Could you retype only the lines from the one containing "Given: Open the globe sites icon in left rail" through the final line of the entries, both included, skipping any images?

(DATASET EXTRACT):
══════
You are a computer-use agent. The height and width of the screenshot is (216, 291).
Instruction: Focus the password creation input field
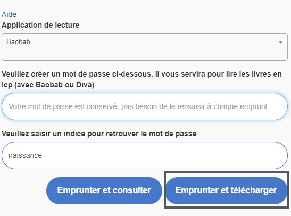145,106
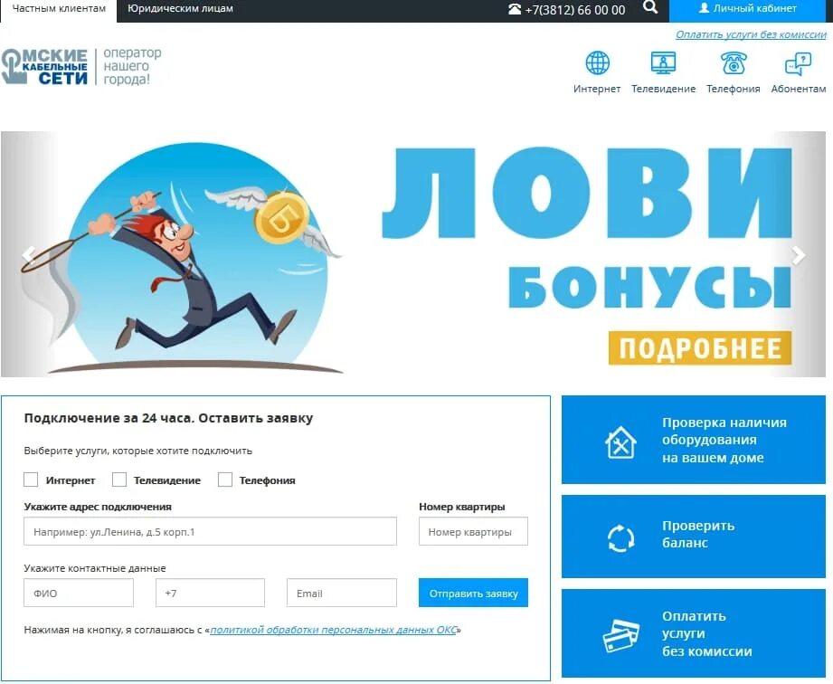Open Оплатить услуги без комиссии top link
The width and height of the screenshot is (833, 684).
(x=751, y=34)
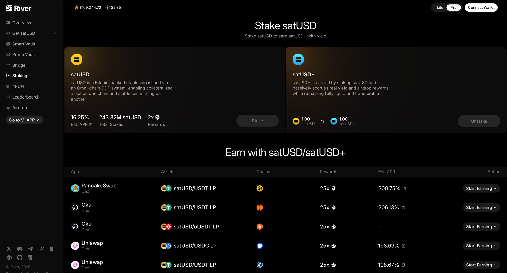This screenshot has height=273, width=507.
Task: Expand the Get satUSD submenu chevron
Action: coord(54,33)
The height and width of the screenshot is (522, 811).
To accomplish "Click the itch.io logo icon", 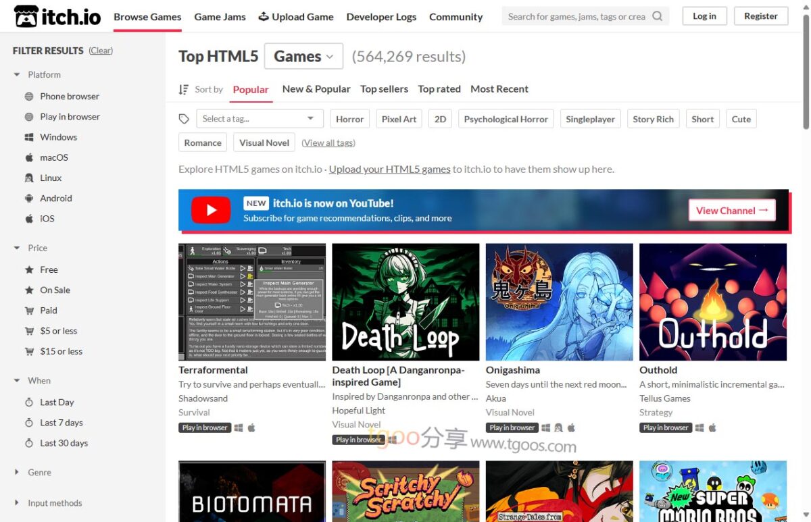I will click(28, 16).
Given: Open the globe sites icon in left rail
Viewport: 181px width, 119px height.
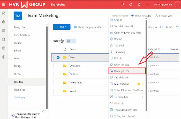Looking at the screenshot, I should (4, 22).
══════
(OUTPUT OF THE TASK):
Given: Open the globe sites icon in left rail
Viewport: 181px width, 119px height.
Looking at the screenshot, I should (4, 22).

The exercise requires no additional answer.